Exercise text:
Excerpted from The Failure of Sex Education in the Church:
Mistaken Identity, Compromised Purity (pp 61-63) by Linda Bartlett;
Amazon.com. Please also visit Our Identity Matters.
Image: mudpreacher.org
An Agnostic Responds (Hope Abounds!)
Posted in Biblical manhood & womanhood, Commentaries of others, Culture Shifts, Faith & Practice, Identity, Life issues, tagged biology, Christianity, decadence, decency, evil, evolution, hope, morality, purity, society, wrestling on March 3, 2011| Leave a Comment »
It’s important that you hear from this gentleman, not only because he agrees that “equal” does not mean “the same,” or that he encourages me to continue mentoring Biblical manhood and womanhood, but because he proves that Christians help build bridges for the benefit of the human race when we ask questions that help people think. When we enter into dialogue on moral and ethical issues. When we appeal to what was once called “common sense.”
This gentleman wrote, “I am an arrant agnostic — a self-styled poet-philosopher-canary-priest-with my spiritual roots in nature. But I could not agree more vigorously with your objections to the decadence — as in Roman — of allowing (or more accurately) of forcing boys to wrestle girls. I have been following this issue for at least ten years.”

Required work:
From the post, quote the passage that opens with the words containing "Excerpted from The" and closes with "Our Identity Matters.". Work from the post above and nothing else.

Excerpted data:
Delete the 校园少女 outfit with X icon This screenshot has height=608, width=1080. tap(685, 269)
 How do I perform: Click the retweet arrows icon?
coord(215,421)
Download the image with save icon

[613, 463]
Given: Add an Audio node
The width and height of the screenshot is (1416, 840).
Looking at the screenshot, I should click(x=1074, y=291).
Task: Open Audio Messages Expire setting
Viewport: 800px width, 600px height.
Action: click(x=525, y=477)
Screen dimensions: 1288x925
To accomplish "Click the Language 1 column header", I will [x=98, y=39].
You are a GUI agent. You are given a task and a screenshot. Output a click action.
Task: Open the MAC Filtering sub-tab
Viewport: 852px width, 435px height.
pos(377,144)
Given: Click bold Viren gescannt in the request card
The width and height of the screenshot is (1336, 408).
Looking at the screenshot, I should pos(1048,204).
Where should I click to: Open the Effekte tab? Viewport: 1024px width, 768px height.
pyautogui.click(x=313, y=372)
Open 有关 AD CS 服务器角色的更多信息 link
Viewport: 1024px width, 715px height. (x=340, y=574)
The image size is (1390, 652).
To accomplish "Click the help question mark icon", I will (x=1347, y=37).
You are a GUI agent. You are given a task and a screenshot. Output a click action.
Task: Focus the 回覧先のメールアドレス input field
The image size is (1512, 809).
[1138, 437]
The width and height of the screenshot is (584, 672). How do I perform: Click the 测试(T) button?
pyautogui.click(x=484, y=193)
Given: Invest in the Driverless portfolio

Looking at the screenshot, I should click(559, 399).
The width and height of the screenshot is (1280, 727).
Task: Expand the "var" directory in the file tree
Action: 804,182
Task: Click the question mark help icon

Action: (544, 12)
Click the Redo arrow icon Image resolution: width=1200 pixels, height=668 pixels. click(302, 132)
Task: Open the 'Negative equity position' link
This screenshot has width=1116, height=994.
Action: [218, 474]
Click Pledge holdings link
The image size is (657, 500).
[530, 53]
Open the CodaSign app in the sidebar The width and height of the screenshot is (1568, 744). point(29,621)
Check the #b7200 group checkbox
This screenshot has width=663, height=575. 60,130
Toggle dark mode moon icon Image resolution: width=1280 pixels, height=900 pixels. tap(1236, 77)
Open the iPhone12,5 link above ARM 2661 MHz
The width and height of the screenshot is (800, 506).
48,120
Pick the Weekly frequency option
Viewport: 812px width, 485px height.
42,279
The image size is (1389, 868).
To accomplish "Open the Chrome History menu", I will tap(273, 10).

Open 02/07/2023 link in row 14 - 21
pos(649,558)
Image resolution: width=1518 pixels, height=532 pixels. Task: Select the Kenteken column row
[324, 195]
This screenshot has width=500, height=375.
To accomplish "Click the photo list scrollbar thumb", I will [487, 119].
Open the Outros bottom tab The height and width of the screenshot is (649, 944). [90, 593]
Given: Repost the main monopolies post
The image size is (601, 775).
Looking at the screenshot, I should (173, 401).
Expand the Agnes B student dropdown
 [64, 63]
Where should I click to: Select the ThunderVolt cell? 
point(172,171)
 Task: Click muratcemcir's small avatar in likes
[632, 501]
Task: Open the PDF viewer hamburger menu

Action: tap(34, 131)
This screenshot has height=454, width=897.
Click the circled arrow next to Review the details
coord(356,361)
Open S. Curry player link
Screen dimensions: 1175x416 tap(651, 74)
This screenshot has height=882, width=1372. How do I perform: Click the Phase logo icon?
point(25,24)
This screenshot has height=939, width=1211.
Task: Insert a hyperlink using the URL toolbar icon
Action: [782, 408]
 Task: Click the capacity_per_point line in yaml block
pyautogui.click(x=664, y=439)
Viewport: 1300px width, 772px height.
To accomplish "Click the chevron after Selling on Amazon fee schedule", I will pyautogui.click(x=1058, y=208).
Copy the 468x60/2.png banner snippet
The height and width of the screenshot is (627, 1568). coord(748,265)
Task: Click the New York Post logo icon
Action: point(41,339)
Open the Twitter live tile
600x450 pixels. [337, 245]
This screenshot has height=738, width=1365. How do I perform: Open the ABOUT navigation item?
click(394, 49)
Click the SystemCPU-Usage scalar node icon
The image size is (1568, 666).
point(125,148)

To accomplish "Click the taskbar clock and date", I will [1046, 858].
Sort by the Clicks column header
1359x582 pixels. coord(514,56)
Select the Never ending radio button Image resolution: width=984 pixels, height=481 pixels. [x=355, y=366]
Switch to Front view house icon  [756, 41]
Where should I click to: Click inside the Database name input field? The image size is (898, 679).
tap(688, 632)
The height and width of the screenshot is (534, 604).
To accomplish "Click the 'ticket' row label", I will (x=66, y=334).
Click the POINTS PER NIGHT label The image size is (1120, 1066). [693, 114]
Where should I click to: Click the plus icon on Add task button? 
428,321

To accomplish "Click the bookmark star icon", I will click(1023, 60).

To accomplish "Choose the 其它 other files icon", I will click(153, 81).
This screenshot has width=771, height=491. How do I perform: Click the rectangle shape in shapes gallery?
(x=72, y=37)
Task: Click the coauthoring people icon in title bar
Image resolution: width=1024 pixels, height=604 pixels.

Solved exercise:
Excerpted from The Failure of Sex Education in the Church:
Mistaken Identity, Compromised Purity (pp 61-63) by Linda Bartlett;
Amazon.com. Please also visit Our Identity Matters.